> [Task brief]
No pictures, no extra lines: copy exactly from the line with "Screen dimensions: 1436x656" through the end of the entries.

Dataset entries:
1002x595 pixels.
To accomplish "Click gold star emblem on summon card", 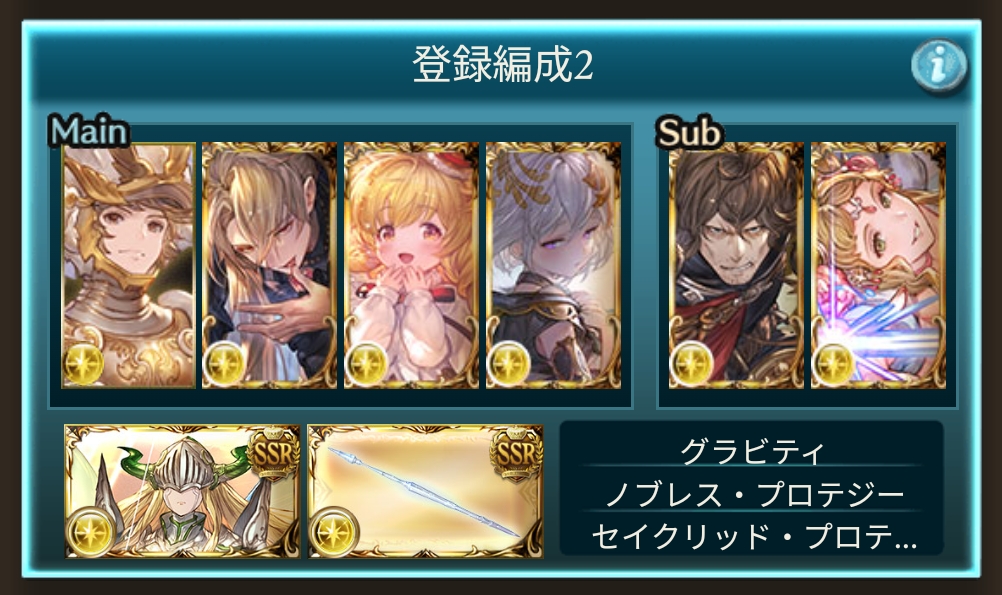I will point(91,532).
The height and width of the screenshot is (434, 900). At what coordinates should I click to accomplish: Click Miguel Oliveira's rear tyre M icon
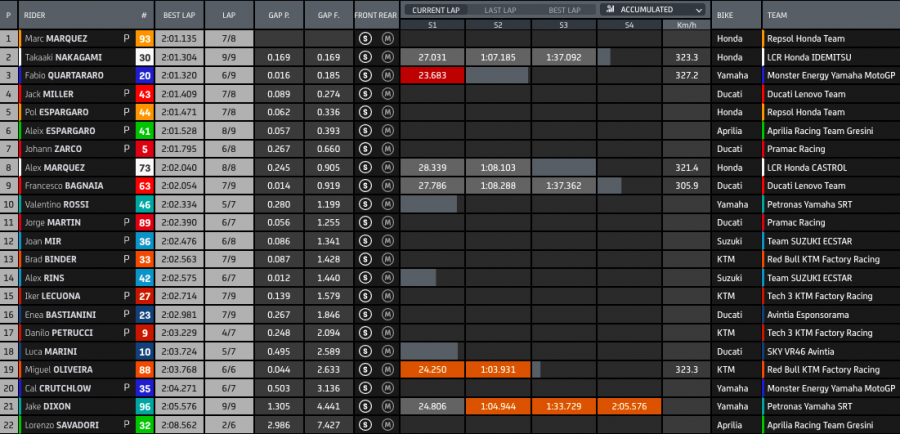pyautogui.click(x=388, y=370)
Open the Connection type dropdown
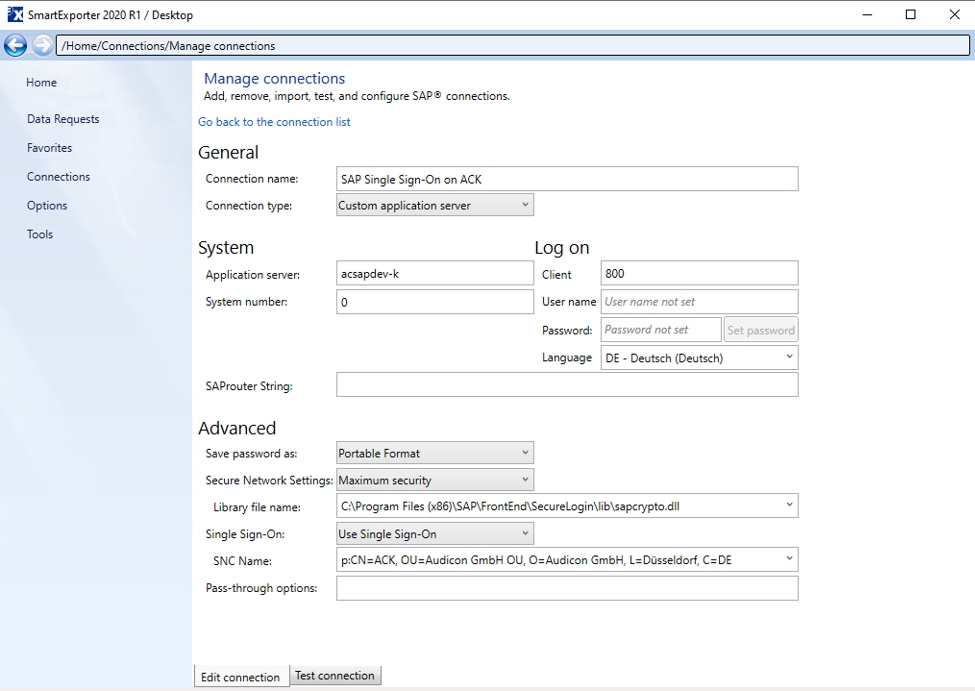Viewport: 975px width, 691px height. (435, 205)
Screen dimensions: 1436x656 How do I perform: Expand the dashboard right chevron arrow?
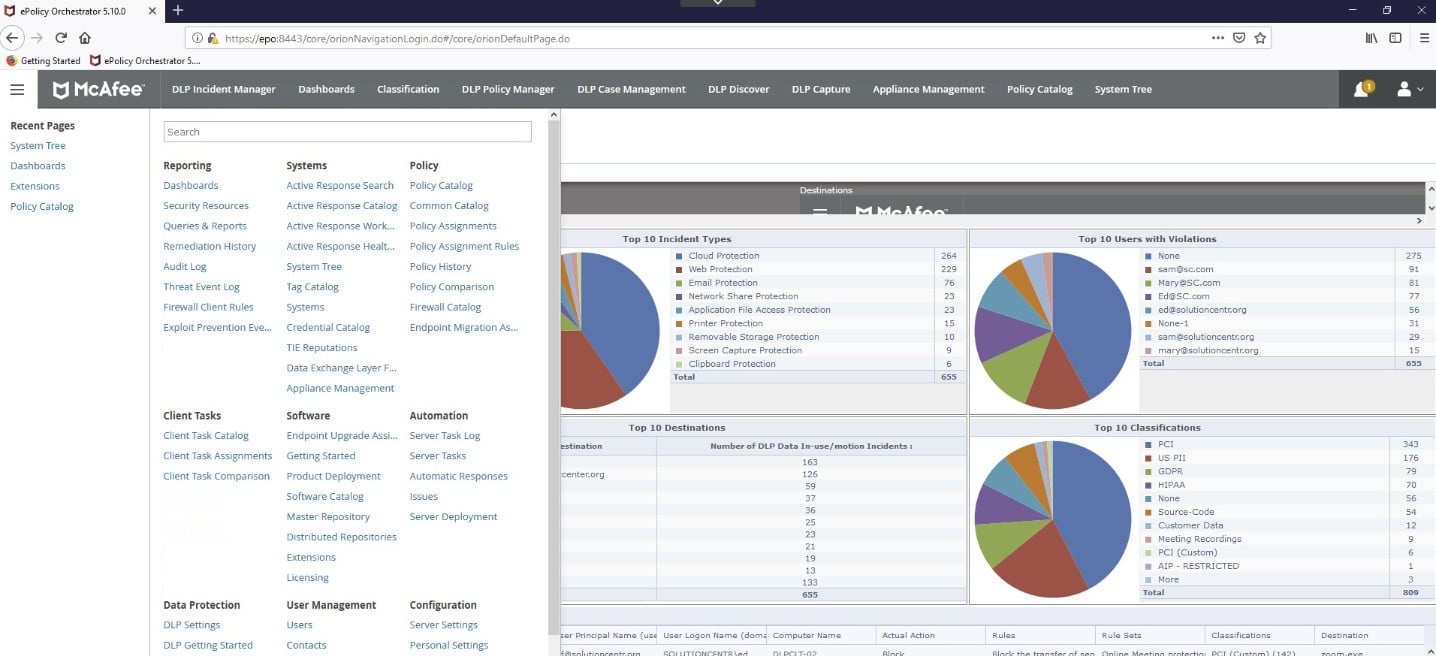coord(1419,220)
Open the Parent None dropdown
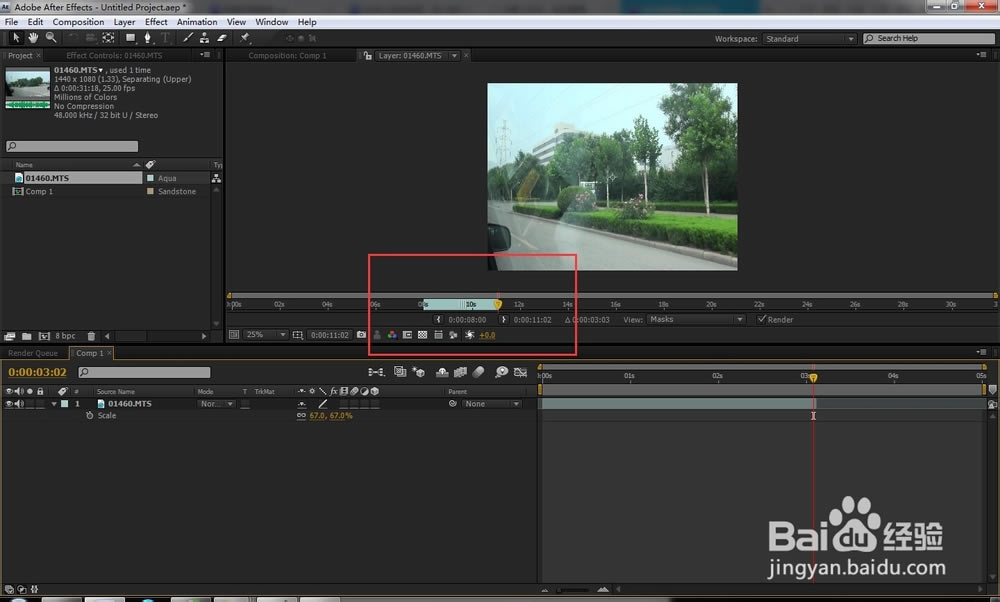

> [Solved exercise]
Screen dimensions: 1436x656 How do I perform: Expand the dashboard right chevron arrow?
coord(1419,220)
Open the Parent None dropdown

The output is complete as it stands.